Records from a collection

Content starts

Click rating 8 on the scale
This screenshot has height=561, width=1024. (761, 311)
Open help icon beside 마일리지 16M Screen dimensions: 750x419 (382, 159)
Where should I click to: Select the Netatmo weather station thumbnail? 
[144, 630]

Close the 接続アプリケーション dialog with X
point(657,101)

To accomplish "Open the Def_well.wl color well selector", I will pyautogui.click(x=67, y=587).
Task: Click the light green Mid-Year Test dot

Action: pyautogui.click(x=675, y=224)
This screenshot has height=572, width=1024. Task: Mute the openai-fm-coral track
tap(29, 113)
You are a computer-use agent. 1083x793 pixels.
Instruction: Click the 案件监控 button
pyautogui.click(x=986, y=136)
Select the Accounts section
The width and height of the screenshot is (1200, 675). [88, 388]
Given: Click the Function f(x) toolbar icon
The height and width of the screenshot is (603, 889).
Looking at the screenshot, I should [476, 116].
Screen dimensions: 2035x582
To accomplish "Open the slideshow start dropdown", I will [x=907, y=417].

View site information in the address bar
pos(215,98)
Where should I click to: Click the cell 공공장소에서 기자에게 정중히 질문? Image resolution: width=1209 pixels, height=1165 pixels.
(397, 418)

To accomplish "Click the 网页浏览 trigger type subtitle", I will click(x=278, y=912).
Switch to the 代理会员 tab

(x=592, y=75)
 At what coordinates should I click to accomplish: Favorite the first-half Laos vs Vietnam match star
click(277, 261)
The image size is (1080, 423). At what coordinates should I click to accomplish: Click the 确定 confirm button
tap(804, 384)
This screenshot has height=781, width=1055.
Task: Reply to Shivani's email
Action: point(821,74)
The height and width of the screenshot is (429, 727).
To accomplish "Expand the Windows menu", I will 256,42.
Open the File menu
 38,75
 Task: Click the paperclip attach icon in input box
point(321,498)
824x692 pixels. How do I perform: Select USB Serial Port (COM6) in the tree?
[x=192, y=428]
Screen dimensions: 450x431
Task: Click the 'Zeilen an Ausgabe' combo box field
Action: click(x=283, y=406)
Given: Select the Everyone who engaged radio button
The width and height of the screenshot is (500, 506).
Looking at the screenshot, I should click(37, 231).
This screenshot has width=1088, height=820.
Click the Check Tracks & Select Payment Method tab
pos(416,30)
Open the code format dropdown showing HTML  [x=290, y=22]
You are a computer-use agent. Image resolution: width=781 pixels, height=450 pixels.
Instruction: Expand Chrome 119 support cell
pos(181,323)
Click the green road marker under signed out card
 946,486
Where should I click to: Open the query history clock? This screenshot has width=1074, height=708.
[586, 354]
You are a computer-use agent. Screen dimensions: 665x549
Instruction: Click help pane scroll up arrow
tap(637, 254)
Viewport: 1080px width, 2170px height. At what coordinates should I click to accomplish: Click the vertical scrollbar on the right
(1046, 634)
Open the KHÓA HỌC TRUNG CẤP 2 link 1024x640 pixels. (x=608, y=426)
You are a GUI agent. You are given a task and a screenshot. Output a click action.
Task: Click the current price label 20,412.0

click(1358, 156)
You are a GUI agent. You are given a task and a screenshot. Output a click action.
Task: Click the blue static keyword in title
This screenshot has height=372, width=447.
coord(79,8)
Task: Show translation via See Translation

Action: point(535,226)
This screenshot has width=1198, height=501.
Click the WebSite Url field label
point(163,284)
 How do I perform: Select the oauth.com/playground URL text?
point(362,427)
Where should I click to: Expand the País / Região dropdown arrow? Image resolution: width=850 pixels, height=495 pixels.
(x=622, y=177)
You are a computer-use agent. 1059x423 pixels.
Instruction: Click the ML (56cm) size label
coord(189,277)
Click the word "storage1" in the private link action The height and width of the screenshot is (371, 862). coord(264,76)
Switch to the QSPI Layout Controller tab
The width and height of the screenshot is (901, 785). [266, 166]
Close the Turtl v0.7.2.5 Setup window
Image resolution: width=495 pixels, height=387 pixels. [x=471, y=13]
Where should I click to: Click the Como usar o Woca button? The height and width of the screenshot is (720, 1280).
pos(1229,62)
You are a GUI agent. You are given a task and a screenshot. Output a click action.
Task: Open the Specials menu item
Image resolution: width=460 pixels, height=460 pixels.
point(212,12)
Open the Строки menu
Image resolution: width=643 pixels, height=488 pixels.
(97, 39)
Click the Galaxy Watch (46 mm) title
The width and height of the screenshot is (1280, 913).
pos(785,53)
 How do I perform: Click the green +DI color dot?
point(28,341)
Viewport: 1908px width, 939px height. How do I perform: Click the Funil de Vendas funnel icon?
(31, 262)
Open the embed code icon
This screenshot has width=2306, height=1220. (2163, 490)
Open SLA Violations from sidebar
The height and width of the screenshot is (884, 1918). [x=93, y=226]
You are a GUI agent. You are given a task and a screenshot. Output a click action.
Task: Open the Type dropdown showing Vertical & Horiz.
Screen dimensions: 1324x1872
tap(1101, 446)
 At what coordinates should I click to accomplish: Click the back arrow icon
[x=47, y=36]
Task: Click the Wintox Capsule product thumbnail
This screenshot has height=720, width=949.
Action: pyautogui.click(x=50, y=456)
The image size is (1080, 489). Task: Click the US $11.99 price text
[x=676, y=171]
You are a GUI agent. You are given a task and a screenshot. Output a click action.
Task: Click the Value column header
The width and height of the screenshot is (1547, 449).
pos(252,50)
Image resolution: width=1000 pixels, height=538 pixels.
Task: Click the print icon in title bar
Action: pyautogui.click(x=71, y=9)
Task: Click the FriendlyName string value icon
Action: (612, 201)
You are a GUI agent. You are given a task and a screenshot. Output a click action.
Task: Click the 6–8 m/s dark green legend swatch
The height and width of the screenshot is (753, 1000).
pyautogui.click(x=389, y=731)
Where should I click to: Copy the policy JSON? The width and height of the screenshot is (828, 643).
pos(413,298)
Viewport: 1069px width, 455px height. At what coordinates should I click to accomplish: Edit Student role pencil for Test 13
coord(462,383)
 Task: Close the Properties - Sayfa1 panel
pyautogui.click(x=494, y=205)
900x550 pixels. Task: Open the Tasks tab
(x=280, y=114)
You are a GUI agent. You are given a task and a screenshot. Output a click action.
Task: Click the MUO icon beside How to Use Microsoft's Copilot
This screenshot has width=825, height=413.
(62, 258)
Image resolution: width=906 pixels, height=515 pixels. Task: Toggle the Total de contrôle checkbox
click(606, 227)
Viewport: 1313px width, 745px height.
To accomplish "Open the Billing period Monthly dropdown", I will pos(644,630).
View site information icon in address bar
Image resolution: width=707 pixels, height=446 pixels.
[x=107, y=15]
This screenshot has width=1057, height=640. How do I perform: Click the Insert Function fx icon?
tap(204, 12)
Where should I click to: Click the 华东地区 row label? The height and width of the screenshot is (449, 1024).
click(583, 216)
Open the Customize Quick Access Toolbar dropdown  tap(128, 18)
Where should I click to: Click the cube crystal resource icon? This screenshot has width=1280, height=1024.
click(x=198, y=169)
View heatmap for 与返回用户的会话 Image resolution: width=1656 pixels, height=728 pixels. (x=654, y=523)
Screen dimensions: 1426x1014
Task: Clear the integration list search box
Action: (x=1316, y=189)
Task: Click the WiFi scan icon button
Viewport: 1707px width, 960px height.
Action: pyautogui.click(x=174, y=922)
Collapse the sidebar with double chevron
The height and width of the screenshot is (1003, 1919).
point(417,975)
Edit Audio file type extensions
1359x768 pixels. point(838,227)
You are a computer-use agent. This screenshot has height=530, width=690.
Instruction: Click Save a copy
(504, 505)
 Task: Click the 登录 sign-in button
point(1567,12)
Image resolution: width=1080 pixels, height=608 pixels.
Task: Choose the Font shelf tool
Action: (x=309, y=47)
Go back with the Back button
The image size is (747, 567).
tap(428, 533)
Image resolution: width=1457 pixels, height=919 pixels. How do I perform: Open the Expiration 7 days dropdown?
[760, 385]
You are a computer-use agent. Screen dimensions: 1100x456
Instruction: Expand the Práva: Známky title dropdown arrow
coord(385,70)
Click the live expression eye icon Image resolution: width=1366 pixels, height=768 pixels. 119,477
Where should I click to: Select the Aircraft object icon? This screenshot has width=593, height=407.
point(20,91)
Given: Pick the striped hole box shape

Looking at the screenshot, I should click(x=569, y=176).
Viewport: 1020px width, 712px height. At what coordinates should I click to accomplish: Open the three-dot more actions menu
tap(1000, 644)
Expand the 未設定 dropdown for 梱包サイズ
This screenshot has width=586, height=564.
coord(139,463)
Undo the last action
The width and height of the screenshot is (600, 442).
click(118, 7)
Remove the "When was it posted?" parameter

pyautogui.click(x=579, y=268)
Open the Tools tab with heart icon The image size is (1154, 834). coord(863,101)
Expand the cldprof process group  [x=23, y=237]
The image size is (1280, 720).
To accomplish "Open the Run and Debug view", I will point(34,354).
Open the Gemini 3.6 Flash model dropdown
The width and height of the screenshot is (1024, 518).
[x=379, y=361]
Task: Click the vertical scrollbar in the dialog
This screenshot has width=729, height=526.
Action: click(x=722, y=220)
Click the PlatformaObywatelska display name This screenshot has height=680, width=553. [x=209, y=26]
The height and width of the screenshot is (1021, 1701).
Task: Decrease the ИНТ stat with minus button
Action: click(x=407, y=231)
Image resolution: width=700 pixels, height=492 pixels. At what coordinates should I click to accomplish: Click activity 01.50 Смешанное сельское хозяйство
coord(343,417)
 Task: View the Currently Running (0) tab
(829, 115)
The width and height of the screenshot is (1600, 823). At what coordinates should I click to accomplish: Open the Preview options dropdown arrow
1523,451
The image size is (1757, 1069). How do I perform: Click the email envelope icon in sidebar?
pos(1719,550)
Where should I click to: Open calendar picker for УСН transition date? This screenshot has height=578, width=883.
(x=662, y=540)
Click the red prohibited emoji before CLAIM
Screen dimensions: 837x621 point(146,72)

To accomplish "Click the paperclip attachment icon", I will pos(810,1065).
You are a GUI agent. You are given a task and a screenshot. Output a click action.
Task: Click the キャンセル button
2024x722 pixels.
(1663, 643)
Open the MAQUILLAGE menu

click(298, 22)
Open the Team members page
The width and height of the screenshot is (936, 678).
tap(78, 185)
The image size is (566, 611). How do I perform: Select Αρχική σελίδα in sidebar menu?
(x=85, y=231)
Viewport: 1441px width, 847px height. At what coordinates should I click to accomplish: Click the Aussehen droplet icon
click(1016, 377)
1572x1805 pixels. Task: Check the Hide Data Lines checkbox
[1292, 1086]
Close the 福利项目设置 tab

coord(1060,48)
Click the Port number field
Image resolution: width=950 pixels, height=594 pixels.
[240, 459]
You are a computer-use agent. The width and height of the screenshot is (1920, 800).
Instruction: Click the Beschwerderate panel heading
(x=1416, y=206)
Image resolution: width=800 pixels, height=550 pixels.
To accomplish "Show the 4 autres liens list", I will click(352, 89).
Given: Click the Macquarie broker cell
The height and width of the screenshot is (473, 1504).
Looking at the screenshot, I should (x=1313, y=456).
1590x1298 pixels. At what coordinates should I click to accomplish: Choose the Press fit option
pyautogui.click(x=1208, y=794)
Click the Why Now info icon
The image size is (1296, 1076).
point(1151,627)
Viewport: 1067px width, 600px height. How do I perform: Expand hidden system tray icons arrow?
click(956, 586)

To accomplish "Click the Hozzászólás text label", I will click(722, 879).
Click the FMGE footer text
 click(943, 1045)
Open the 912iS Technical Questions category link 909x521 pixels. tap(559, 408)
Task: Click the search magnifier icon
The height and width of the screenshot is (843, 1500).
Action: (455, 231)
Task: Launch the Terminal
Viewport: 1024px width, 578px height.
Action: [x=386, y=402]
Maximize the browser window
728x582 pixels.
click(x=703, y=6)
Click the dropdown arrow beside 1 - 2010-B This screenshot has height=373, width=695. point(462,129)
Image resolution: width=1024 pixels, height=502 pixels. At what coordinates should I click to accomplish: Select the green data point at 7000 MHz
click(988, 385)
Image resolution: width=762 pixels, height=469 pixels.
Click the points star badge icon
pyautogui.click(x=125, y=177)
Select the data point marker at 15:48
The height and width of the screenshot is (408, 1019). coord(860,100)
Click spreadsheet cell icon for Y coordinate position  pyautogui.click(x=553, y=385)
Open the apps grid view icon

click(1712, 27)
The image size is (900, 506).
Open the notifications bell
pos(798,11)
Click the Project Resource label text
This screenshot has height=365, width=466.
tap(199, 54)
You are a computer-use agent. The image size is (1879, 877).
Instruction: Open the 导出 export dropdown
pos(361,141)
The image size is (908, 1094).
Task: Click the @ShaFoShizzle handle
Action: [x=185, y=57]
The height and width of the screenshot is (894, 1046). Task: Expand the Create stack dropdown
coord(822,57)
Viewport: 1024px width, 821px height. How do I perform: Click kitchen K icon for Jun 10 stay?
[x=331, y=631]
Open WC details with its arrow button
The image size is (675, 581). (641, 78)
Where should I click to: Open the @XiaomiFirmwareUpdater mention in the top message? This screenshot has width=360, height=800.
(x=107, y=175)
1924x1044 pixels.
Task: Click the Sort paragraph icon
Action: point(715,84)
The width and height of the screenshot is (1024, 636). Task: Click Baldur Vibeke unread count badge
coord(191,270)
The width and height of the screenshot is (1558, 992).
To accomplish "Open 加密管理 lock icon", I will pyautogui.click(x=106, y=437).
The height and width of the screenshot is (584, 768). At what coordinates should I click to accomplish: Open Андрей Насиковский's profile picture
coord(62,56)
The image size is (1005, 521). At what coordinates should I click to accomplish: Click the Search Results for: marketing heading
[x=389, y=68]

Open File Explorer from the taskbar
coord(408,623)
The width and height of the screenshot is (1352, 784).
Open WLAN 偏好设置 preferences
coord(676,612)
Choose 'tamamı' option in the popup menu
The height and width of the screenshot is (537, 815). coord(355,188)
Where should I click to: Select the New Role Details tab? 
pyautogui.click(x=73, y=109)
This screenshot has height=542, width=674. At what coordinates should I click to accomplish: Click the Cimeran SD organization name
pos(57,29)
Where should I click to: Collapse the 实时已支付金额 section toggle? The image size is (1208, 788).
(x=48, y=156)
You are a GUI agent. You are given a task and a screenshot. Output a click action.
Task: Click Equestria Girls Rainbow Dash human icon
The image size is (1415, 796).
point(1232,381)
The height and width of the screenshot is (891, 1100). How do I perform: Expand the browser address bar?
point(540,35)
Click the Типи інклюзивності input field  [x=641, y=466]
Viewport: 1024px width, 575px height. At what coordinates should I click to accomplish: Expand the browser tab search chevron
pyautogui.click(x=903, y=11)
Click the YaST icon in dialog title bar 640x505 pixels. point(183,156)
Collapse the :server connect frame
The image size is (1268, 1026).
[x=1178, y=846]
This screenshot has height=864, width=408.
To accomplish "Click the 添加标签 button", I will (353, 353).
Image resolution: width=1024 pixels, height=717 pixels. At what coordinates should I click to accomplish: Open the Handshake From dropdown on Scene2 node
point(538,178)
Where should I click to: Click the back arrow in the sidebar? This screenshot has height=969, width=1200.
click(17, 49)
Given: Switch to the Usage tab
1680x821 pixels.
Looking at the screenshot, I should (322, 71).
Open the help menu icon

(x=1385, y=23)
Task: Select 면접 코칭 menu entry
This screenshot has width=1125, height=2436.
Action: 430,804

Content ends

• _Exercise instructions_:
In the entries above, find the line with "Collapse the :server connect frame" and the line with "Given: Switch to the Usage tab", then restate word for word both of them and every line between, with nothing more.

• _Response_:
Collapse the :server connect frame
The image size is (1268, 1026).
[x=1178, y=846]
This screenshot has height=864, width=408.
To accomplish "Click the 添加标签 button", I will (353, 353).
Image resolution: width=1024 pixels, height=717 pixels. At what coordinates should I click to accomplish: Open the Handshake From dropdown on Scene2 node
point(538,178)
Where should I click to: Click the back arrow in the sidebar? This screenshot has height=969, width=1200.
click(17, 49)
Given: Switch to the Usage tab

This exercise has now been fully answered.